Deputados criticam má administração
O deputado Rogério Correia (PT) criticou a
diretoria da Coomam. "Os agricultores não sabiam nada de dívida
pública e ficaram à mercê da diretoria. Essa verdade é de indignar
qualquer um", disse. O deputado Sargento Rodrigues (PDT) também
condenou a desastrosa administração da cooperativa. "Os diretores
agiram de forma descuidada e criminosa. Parece que eles não estavam
preocupados com o dinheiro dos produtores rurais", afirmou. O
presidente da CPI, deputado Sebastião Navarro Vieira (PFL), se disse
incrédulo com as irregularidades apontadas e lembrou o prejuízo que
a falência da Coomam trouxe para a economia de Muzambinho.
Foram aprovados requerimentos do deputado Sargento
Rodrigues, convidando o liqüidante da Coomam, Cezário Baptista, e o
promotor Paulo Delicole para comparecerem à Assembléia e prestarem
mais esclarecimentos à comissão, e pedindo ao primeiro cópias de
todos os cheques recebidos pela cooperativa, para subsidiar os
trabalhos da comissão.
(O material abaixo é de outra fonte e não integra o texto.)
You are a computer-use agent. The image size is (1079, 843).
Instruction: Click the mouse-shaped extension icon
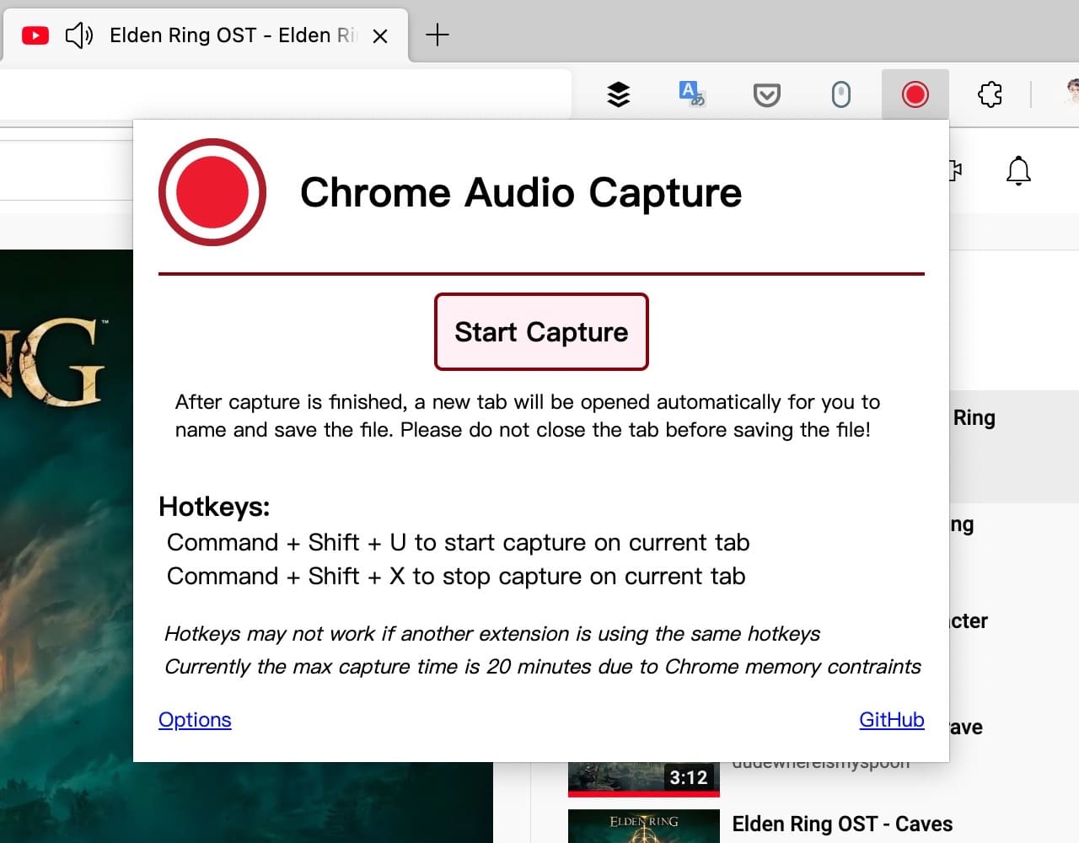coord(840,94)
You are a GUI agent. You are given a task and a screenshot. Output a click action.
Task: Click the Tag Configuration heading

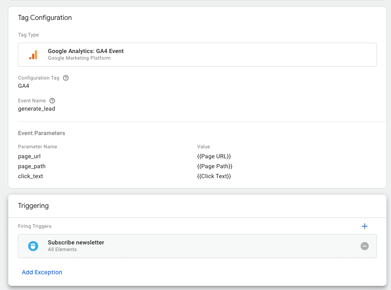[45, 18]
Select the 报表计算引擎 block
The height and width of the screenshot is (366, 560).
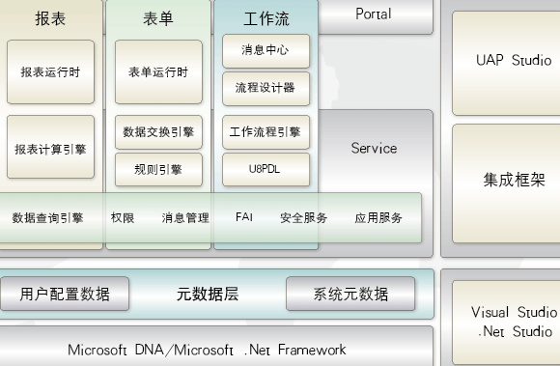(x=51, y=147)
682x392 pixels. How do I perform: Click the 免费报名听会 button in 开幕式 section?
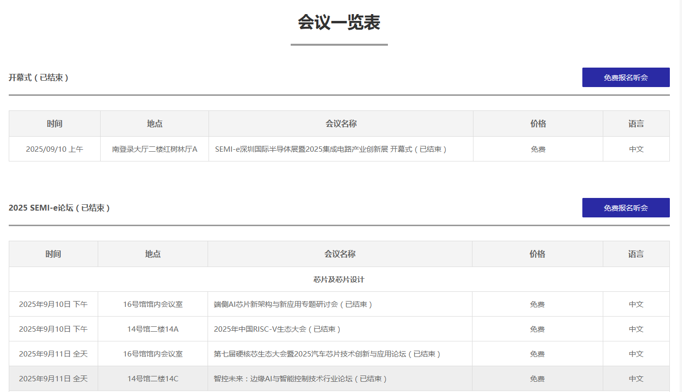pos(626,77)

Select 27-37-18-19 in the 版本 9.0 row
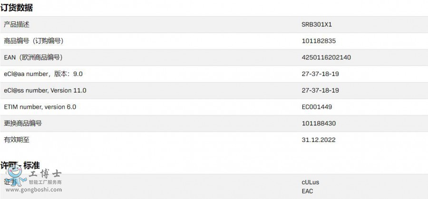[x=320, y=74]
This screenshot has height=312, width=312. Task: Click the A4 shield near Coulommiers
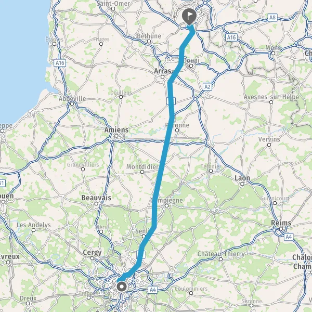[152, 290]
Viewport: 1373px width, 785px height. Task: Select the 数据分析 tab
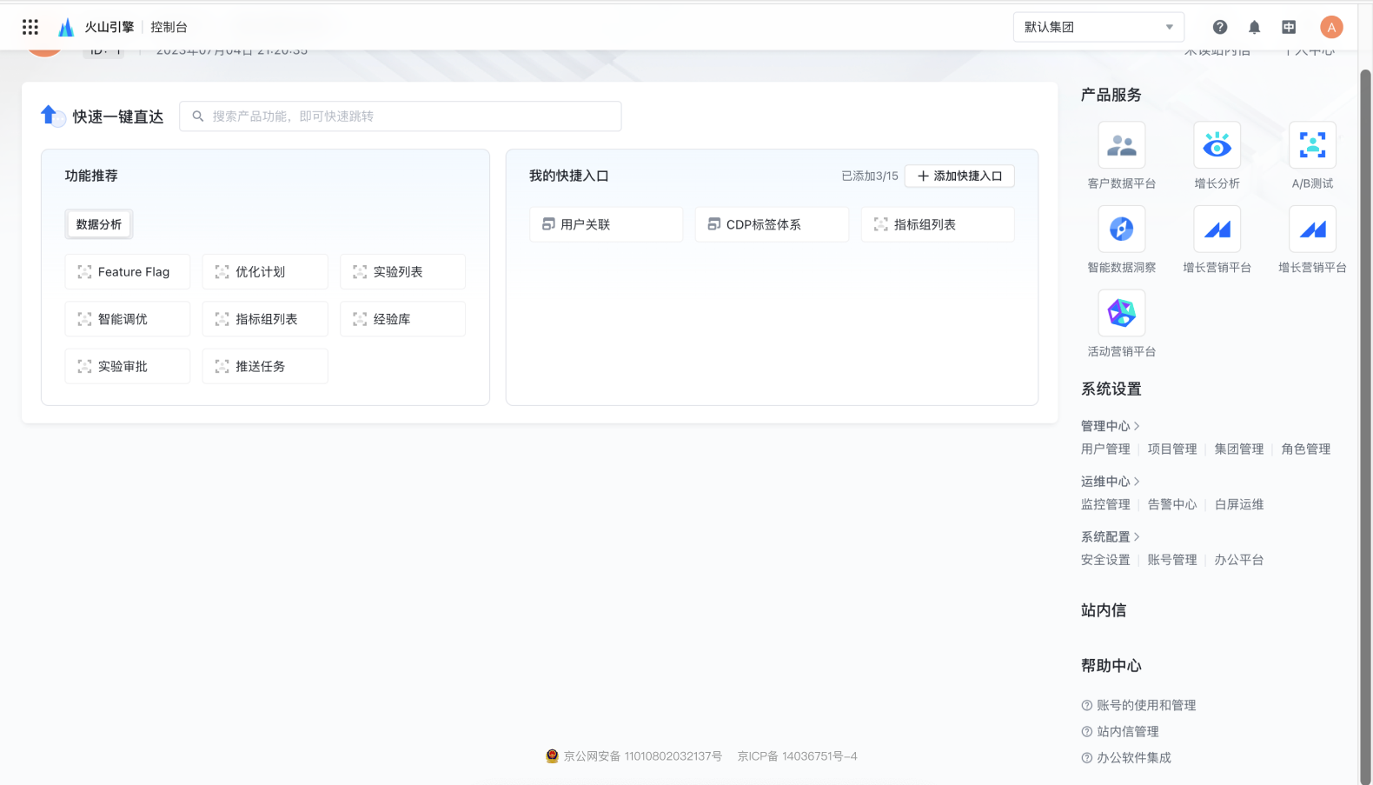(99, 224)
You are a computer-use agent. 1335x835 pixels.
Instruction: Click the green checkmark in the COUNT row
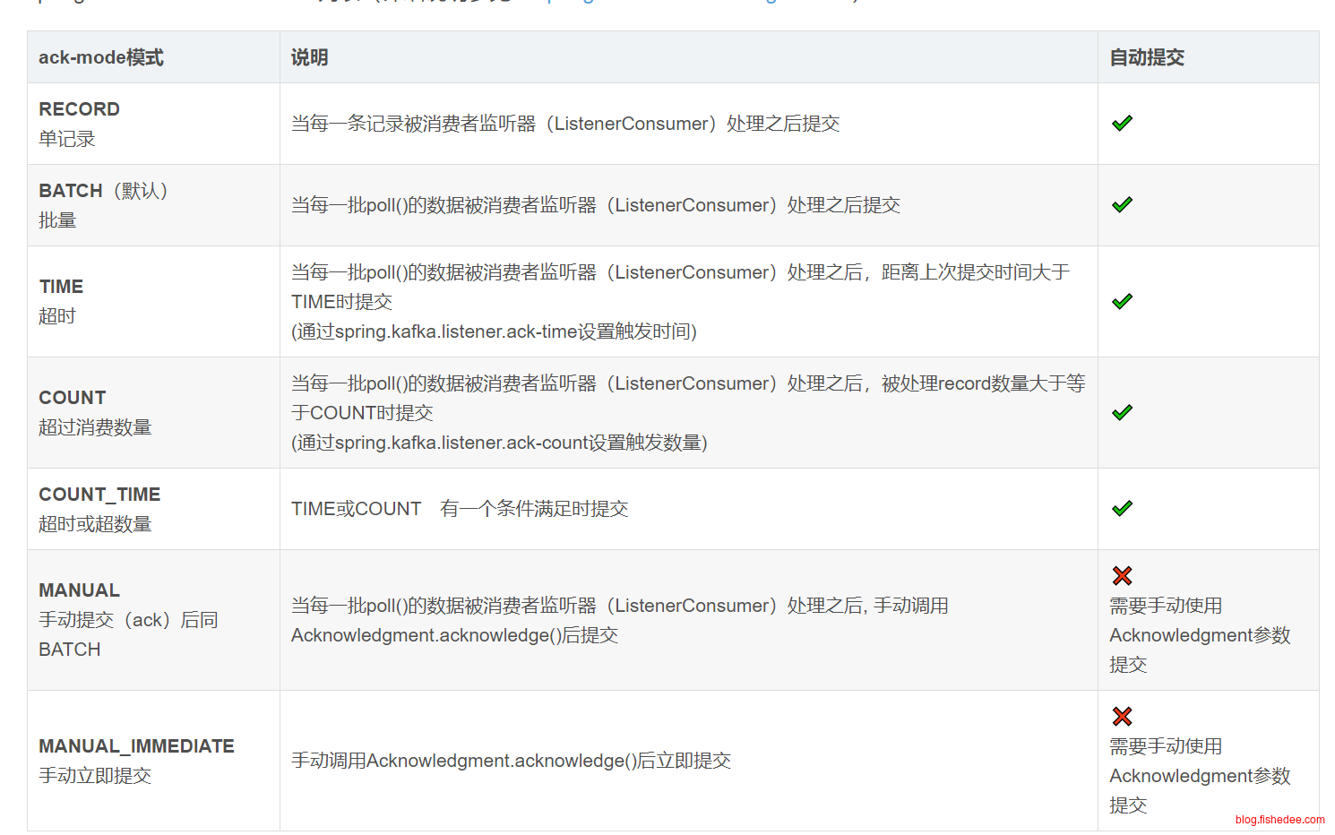click(1122, 413)
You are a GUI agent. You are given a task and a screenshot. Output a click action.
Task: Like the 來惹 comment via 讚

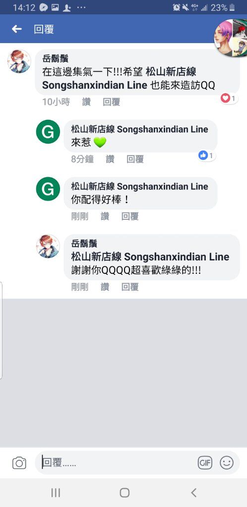pos(110,159)
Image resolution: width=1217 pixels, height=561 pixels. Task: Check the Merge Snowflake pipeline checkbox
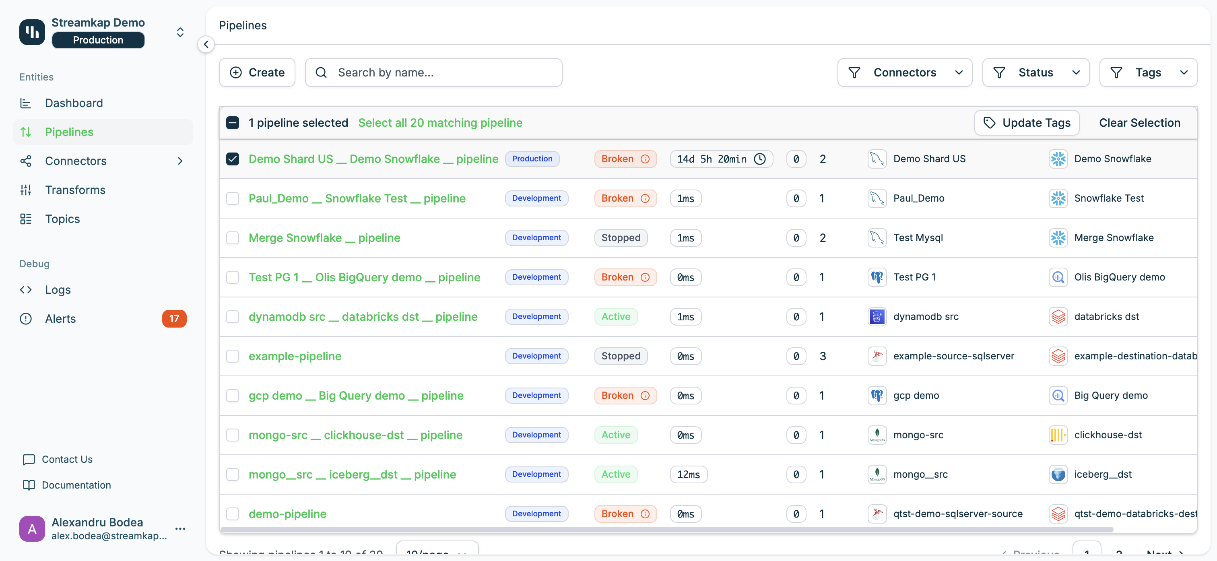pyautogui.click(x=232, y=238)
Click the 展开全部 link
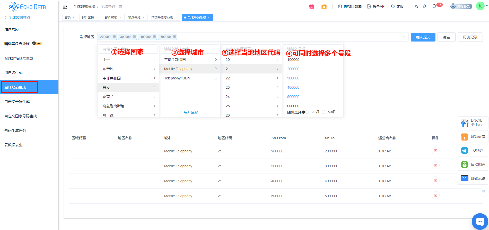The height and width of the screenshot is (230, 489). (191, 112)
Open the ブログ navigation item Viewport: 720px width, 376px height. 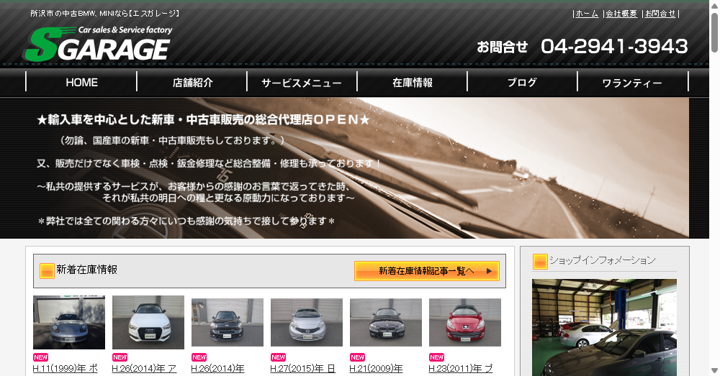pyautogui.click(x=522, y=83)
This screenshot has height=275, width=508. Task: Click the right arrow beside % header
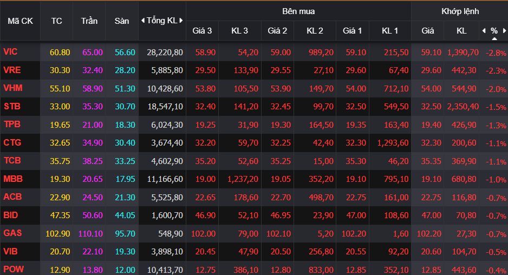pyautogui.click(x=504, y=31)
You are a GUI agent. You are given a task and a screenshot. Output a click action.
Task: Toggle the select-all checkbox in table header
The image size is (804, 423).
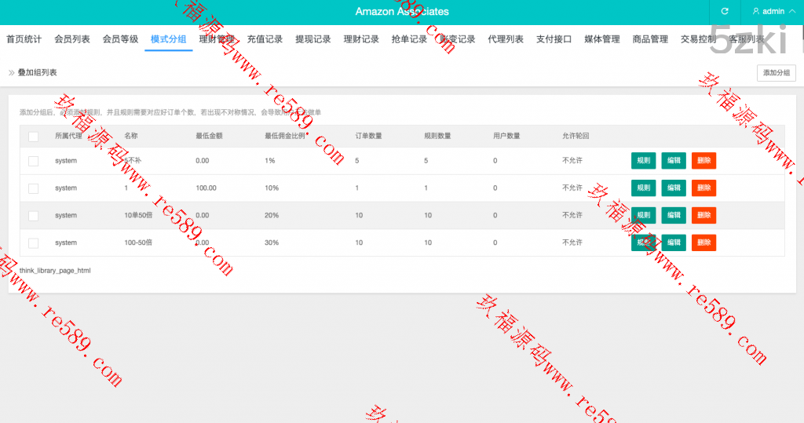pyautogui.click(x=33, y=137)
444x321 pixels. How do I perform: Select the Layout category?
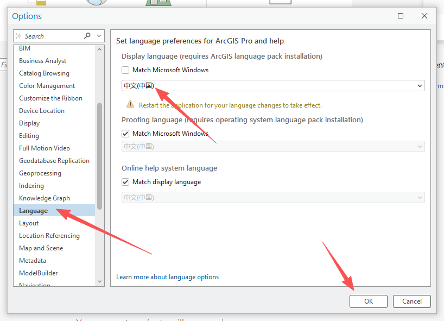pyautogui.click(x=29, y=223)
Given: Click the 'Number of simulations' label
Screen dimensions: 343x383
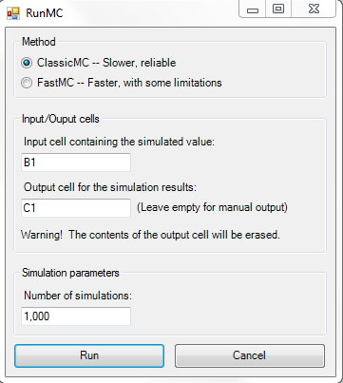Looking at the screenshot, I should pos(78,296).
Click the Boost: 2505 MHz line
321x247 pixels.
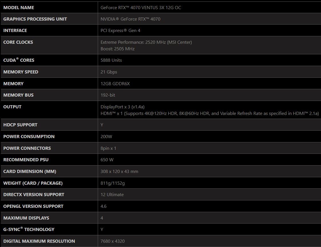point(117,49)
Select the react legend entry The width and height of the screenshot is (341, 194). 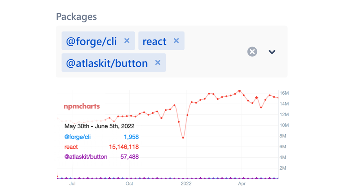point(71,147)
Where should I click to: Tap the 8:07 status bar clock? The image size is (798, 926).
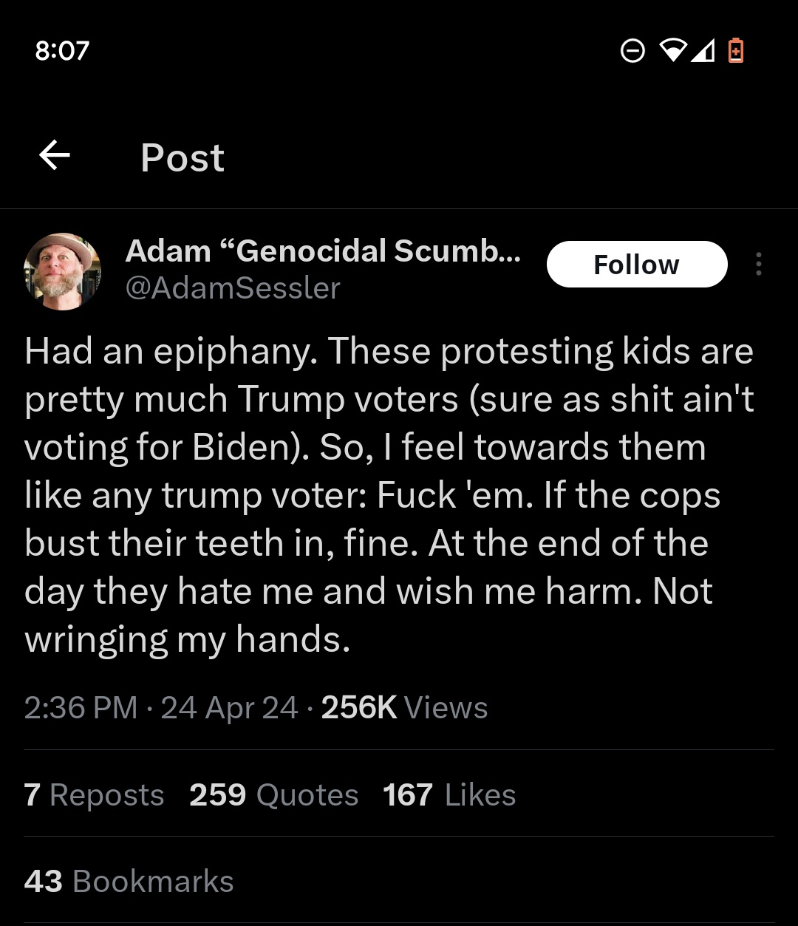[62, 50]
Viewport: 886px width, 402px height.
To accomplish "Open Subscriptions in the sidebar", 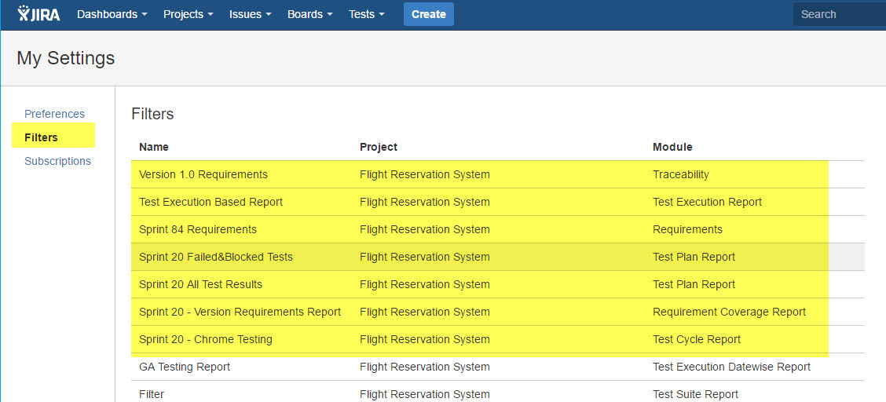I will point(57,161).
O deputado Rogério Correia também teve um
requerimento aprovado, que pede proteção policial para o liqüidante
da Coomam.
Presenças - Participaram da
reunião os deputados Sebastião Navarro Vieira (PFL), presidente;
Sargento Rodrigues (PDT), vice; Rogério Correia (PT), relator; Fábio
Avelar (PTB), Antônio Júlio (PMDB) e a deputada Maria Olívia (PSDB).
Também estiveram presentes o prefeito de Muzambinho, Sérgio Arlindo
Paolielo; os delegados de polícia João Simões de Almeida Júnior e
Samir Vicente Ribeiro; o representante da Associação dos
Cafeicultores Lesados pela Coomam, José Francisco Paccilo; e o
ex-corretor de café da Coomam, Alcindo Campos Filho.